Bats interrupted, “I know the girl, ain’t she Columbo’s daughter?”
I took a deep breath, “Yeah-yeah-ye
ah, but not for nothing, can I finish?”
The barbershop at once quieted, I was about to serve some juicy stuff, “So, we were parked last night on 85th Street, and a guy tried to sneak up on us. I’m sure it was the .44 caliber killer!”

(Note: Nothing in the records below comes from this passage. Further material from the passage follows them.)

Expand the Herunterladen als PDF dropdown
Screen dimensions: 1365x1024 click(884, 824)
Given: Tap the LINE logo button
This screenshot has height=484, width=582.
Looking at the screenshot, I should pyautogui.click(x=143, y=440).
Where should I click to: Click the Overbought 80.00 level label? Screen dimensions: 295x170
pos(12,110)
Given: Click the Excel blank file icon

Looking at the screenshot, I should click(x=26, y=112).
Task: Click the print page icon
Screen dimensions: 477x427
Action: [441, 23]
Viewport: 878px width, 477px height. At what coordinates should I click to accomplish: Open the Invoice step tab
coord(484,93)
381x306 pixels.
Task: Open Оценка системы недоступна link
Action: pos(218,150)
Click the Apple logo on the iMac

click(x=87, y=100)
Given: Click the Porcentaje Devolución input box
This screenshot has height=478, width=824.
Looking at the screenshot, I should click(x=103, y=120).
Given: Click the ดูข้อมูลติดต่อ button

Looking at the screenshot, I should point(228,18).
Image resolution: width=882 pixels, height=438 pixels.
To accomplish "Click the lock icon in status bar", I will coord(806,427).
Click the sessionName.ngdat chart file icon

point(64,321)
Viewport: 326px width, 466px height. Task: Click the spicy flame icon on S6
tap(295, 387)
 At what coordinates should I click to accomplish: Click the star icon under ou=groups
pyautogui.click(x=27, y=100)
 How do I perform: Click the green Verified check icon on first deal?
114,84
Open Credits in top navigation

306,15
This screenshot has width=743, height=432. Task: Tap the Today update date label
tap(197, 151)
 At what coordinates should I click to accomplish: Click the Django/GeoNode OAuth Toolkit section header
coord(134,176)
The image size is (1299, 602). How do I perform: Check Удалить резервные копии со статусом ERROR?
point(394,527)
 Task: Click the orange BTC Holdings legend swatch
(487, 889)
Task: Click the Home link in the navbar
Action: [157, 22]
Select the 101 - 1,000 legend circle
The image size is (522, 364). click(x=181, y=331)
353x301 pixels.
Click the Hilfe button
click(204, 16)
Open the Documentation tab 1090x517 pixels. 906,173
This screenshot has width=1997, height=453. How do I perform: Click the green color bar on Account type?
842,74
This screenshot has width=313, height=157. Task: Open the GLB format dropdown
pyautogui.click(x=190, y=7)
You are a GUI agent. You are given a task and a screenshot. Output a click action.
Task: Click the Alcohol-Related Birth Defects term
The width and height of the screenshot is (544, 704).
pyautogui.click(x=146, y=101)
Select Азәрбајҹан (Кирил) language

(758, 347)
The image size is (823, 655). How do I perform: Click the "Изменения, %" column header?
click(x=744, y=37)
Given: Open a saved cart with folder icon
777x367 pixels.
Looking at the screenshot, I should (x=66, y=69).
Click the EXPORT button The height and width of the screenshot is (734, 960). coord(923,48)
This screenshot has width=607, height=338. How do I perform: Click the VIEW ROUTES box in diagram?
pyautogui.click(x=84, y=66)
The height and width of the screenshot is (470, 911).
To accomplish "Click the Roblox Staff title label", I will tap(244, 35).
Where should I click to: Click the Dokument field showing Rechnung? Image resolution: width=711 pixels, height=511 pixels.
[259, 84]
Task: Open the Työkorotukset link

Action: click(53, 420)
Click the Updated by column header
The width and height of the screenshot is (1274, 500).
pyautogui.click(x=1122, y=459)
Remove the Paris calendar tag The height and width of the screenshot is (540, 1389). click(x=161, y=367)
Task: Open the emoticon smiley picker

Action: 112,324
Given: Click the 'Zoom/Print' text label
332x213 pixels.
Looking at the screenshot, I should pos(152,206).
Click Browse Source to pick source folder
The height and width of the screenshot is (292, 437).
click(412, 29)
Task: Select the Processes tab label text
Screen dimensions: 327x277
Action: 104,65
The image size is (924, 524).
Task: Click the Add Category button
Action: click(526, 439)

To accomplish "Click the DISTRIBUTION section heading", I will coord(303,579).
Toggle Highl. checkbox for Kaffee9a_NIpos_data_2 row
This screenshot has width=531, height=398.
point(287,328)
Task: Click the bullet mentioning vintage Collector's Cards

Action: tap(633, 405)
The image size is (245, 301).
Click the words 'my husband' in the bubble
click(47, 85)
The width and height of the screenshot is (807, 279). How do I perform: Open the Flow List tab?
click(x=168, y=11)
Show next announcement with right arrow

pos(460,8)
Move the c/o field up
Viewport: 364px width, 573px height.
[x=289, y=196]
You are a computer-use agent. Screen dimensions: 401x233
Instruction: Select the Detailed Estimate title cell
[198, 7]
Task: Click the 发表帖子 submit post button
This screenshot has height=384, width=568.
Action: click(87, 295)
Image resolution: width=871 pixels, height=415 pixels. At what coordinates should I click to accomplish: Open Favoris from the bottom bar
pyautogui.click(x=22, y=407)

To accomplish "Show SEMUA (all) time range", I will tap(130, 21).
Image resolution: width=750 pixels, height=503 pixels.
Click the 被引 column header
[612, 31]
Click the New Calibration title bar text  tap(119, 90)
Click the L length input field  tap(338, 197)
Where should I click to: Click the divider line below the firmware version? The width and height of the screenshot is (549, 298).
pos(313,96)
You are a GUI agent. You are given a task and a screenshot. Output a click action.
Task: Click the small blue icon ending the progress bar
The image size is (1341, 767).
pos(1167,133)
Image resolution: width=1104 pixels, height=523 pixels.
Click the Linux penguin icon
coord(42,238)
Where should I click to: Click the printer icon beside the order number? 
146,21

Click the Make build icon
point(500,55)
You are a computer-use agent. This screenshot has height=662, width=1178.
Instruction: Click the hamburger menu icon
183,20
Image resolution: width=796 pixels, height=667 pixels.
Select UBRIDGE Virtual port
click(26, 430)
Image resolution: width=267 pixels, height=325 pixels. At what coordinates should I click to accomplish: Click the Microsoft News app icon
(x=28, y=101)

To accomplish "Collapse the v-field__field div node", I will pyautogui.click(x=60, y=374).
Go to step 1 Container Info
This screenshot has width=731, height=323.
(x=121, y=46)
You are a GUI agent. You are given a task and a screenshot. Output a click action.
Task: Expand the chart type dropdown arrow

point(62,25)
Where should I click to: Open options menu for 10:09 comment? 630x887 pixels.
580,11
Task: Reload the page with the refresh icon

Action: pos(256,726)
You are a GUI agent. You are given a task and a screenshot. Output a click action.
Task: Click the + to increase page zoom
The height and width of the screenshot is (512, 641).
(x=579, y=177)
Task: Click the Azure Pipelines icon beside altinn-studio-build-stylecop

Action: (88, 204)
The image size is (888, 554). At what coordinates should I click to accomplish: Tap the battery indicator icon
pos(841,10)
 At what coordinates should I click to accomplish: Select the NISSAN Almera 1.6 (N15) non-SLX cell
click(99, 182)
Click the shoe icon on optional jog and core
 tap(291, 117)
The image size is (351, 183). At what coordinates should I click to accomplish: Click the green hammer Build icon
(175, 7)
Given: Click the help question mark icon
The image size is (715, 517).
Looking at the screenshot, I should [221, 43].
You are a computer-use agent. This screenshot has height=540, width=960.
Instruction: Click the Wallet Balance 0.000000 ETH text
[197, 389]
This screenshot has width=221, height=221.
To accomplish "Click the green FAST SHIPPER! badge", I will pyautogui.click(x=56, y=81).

They all knew I wasn’t a bean-shooter like Robusto; my words were taken seriously. Bats seemed agitated, “Something has to be done about that.” Even though he was elderly, he was not to be taken lightly. Bats was a guy who was rumored for generations to have done some of the heavy lifting for none other than Lucky. In our parts, Lucky was a sacred name, and when mentioned, men lowered their voices in deep reverence. Bats growled, “This fuckin mutt has to be stopped!” He softened his voice and gestured with his hand, “I’ll talk to a few people.” His message had a lethal aura about it, “Not in our neighborhood!”
*****
Izzy kept an arduous schedule of training for each of us. It was always posted right outside the locker room. Today was what I called “grinding-it-out-day.” Once a week, I did an array of exercises to strengthen the muscles around my head and neck. Not that they were any more difficult than others; it was that I looked foolish doing them. I began by lifting weights using a leather neck-harness that went over my head. Seated on a stool, with forty pounds dangling from the strap, I had to lift my head up and down ad nauseam. If that wasn’t bad enough, Izzy also had me doing jaw chews. He had a piece of stiff rubber (God knows where he found it) (I was afraid to ask). While I stood where he could watch, I had to chew on it for an hour, as though I was Elsie the cow chewing her cud. According to Izzy, these humiliating acts would prevent me from getting knocked out.